## Requirements:
Which lines of the records below contain the word "blue"? Copy each of those lines, treating case as significant.

## Collected data entries:
------------------------------
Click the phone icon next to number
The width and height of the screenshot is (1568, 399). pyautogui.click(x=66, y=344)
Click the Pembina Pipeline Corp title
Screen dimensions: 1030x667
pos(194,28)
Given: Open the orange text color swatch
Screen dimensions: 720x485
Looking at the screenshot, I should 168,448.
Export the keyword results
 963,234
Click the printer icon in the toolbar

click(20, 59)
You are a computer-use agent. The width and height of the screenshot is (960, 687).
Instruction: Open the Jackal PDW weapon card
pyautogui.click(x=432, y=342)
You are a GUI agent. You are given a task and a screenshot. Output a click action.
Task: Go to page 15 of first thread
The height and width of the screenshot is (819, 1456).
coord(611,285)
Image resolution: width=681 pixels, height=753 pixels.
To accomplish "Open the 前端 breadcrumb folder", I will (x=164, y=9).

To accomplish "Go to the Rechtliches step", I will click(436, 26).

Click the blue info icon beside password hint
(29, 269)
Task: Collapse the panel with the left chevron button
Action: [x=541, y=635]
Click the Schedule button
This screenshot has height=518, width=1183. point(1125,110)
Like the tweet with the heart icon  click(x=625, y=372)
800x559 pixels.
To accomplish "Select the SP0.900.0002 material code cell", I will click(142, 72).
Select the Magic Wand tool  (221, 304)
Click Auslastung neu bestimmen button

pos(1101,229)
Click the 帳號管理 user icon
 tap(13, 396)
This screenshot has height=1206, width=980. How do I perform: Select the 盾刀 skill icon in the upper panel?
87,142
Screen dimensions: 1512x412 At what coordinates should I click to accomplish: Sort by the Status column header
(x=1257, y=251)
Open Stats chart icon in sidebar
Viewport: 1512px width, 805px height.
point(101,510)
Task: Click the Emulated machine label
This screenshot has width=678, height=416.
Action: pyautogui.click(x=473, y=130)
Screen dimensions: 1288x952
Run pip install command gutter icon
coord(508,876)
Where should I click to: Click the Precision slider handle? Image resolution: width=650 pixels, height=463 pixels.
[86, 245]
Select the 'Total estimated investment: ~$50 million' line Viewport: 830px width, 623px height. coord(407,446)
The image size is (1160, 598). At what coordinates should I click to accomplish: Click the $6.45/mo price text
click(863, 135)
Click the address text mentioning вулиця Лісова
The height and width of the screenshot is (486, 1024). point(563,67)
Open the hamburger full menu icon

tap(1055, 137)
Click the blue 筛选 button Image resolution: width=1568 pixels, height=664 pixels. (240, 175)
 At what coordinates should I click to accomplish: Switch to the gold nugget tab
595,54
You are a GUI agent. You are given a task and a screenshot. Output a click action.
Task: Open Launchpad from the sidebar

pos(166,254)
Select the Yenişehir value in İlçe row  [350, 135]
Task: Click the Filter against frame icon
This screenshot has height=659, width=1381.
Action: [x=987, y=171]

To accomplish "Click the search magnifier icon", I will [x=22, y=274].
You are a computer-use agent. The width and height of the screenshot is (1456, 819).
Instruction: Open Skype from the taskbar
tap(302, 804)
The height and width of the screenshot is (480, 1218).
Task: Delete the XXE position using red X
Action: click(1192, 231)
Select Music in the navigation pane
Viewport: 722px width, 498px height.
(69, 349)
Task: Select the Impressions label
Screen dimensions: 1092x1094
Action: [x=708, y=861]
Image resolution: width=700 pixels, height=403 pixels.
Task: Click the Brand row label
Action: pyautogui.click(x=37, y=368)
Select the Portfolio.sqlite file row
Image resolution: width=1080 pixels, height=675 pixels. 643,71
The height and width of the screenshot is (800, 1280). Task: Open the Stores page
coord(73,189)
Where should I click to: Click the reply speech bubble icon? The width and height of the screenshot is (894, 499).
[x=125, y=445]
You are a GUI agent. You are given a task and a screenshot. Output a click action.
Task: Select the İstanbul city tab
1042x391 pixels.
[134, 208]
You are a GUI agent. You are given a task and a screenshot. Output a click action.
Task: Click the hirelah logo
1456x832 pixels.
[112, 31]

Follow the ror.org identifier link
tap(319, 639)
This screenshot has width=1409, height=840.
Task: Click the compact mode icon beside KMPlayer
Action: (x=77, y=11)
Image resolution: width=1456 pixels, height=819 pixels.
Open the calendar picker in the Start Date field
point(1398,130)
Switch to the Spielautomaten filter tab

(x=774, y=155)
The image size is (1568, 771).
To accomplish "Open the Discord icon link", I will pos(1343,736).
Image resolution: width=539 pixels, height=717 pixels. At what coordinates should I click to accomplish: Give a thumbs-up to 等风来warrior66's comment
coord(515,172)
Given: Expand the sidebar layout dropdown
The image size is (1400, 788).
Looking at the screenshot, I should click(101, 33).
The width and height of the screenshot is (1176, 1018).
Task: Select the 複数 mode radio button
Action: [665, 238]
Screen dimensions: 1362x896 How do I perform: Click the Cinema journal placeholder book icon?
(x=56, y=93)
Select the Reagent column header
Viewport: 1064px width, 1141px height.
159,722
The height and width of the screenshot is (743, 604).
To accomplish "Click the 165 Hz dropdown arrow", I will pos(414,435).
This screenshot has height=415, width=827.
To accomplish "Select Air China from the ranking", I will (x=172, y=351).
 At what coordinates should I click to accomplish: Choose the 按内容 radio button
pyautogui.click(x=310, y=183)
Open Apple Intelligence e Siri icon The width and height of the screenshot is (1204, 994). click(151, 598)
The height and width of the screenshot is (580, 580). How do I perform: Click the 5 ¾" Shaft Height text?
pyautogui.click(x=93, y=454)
------------------------------
## Solution for this task:
Click the blue info icon beside password hint
Click the blue 筛选 button Image resolution: width=1568 pixels, height=664 pixels. (240, 175)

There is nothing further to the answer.